La norma approvata in Texas si distingue dalle altre normative simili approvate in altri stati, dove l’applicazione delle restrizioni incontra ancora oggi difficoltà legali: sarà infatti la prima a poter entrare effettivamente in vigore. Come spiegava il New York Times, «a causa del modo in cui la legge è stata scritta potrà essere difficile contestarla in tribunale, configurandosi così come un cambiamento epocale nella battaglia sui diritti dell’aborto e aprendo la strada dell’imitazione da parte di altre giurisdizioni che cercano di reprimere l’accesso all’aborto».

Fa infatti discutere il fallimento della Corte Suprema degli Stati Uniti, l’organo preposto a risolvere simili contenziosi, nel bloccare una legge che è stata giudicata palesemente incostituzionale da tutti gli esperti e che rappresenta il punto di arrivo di una lunga campagna avviata dalle fila degli ultra conservatori in seno al Partito Repubblicano. Secondo il Guttmacher Institute, che fa analisi e ricerca su dati e politiche sulle interruzioni di gravidanza negli Stati Uniti, negli ultimi anni in ben 28 stati americani sono state infatti presentate proposte di legge che introducono una qualche forma di ostruzione all’accesso all’aborto [in America non esiste un’unica legge sull’aborto: ogni Stato può decidere da sé, ndr].

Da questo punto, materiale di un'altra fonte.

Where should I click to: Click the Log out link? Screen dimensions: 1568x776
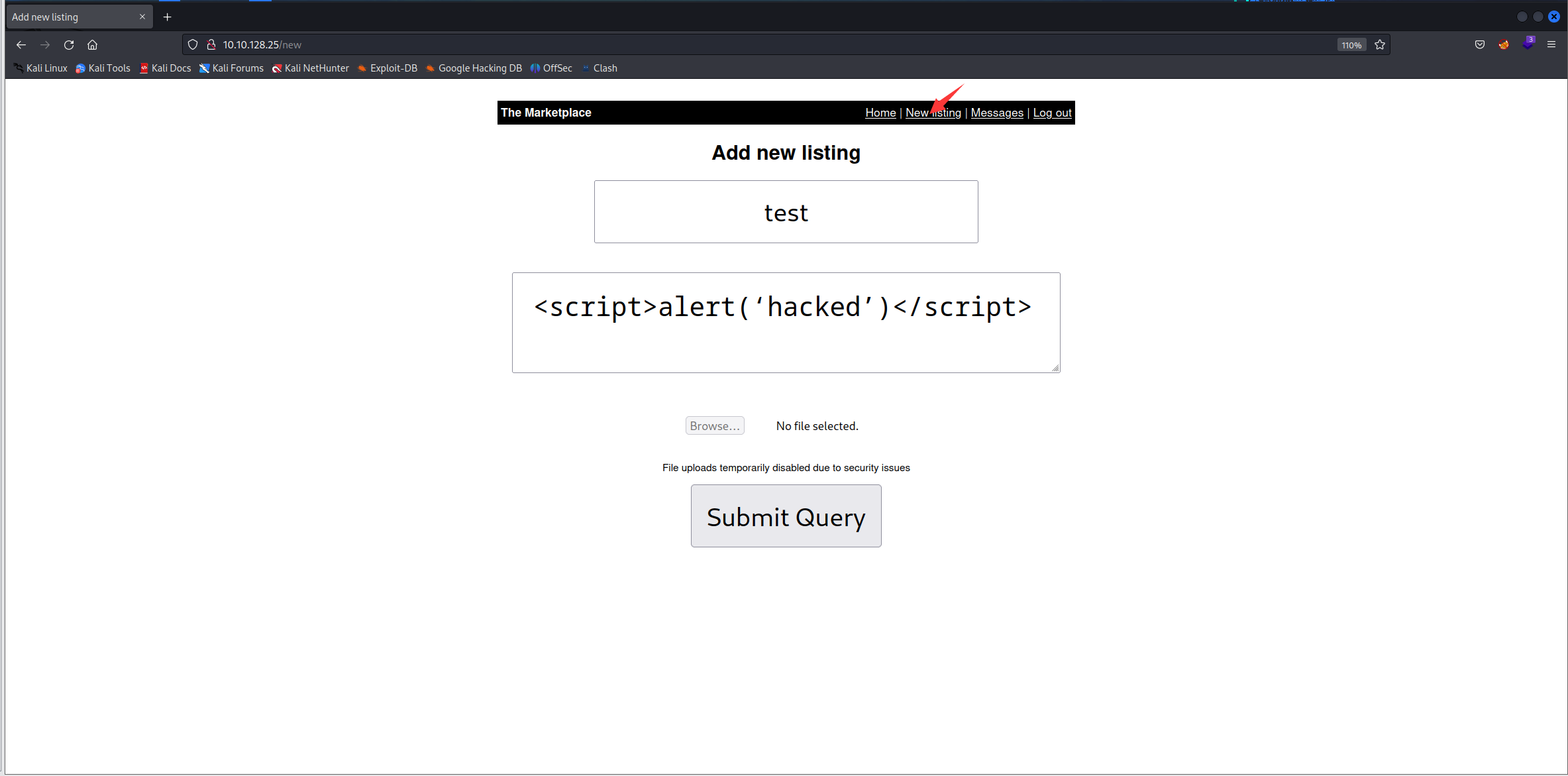coord(1052,113)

La Corte Suprema non si è pronunciata sulla costituzionalità del provvedimento approvato in Texas invocando «questioni di procedura complesse e nuove»: quattro membri, compreso il capo della Corte John G. Roberts Jr., si sono dichiarati contrari, mentre gli altri cinque hanno votato a favore. Tre di loro erano stati nominati da Donald Trump. La legge era stata firmata lo scorso maggio dal governatore repubblicano Gregg Abbott e vieta l’interruzione volontaria di gravidanza dal momento in cui è percepibile il battito del cuore dell’embrione, ovvero attorno alla sesta settimana di gravidanza. L’unica eccezione rimane quella del pericolo per la salute della donna, ma secondo tutti gli attivisti che si battono per il diritto all’aborto la legge è a tutti gli effetti un divieto quasi assoluto, considerando come siano molto frequenti i casi in cui le donne non si accorgono di una gravidanza entro le prime sei settimane, ancor più quando la gravidanza non è voluta.

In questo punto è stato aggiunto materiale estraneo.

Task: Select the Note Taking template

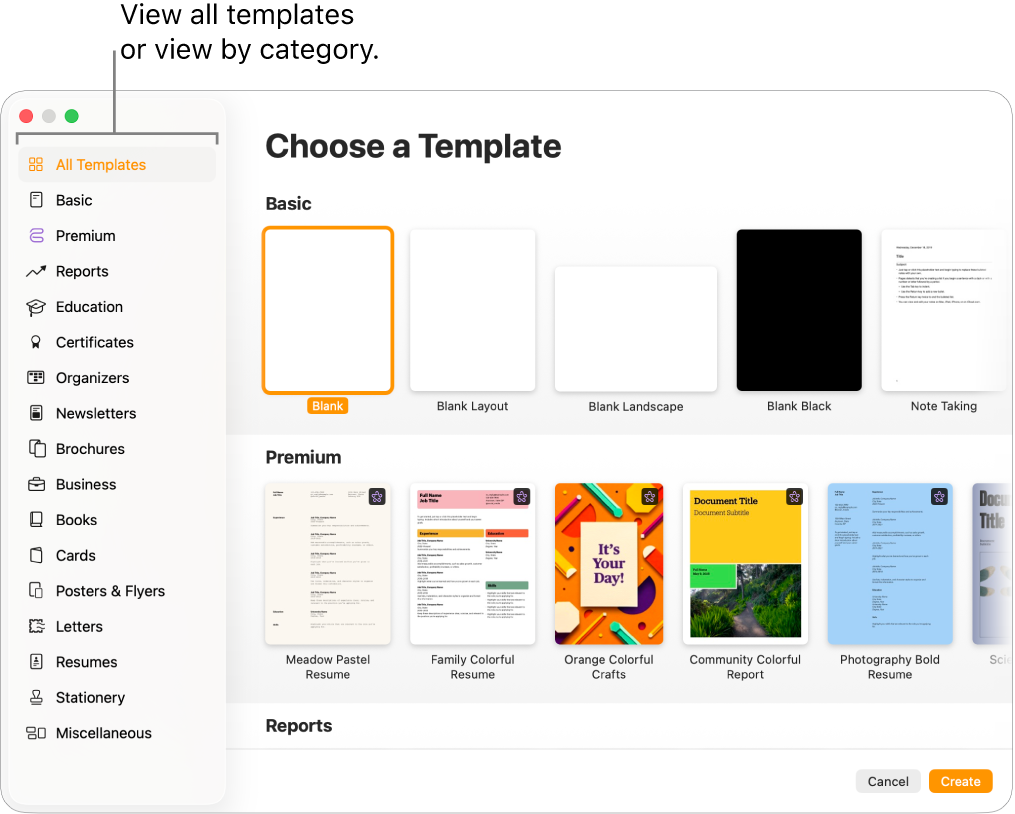Action: (x=943, y=310)
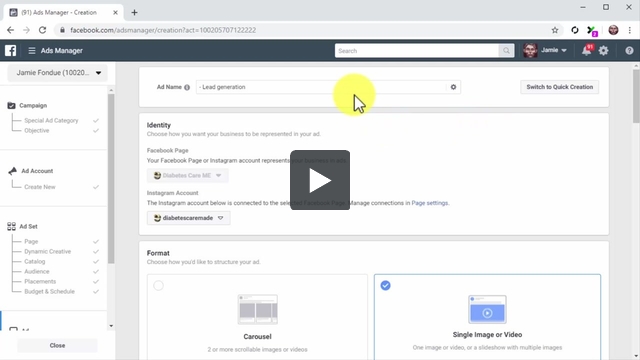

Nonostante lo stesso presidente Joe Biden abbia definito la legge texana «radicale» e abbia promesso di impegnarsi affinché il Paese non torni indietro di cinquant’anni, e nonostante stiano montando le proteste – dal vivo, sui media e sui social – la battaglia per il fondamentale diritto all’aborto negli Stati Uniti oggi subisce uno stop micidiale: «Queste leggi sono incostituzionali, come abbiamo capito finora dalle sentenze emesse dalla Corte Suprema, visto che i tribunali hanno poi rapidamente emesso ingiunzioni preliminari che ne hanno bloccato l’applicazione, ma questa sarà la prima ad andare in vigore. È un cambiamento enorme», ha detto al Nyt Elizabeth Nash, analista politica del Guttmacher Institute. Intanto, secondo la previsione delle strutture mediche che si occupano di garantire l’aborto sicuro l’85 per cento delle pazienti che cercheranno di ricorrere all’aborto in Texas si vedranno rifiutare la procedura: un dato molto concreto su quello che significherà l’applicazione di questa legge folle.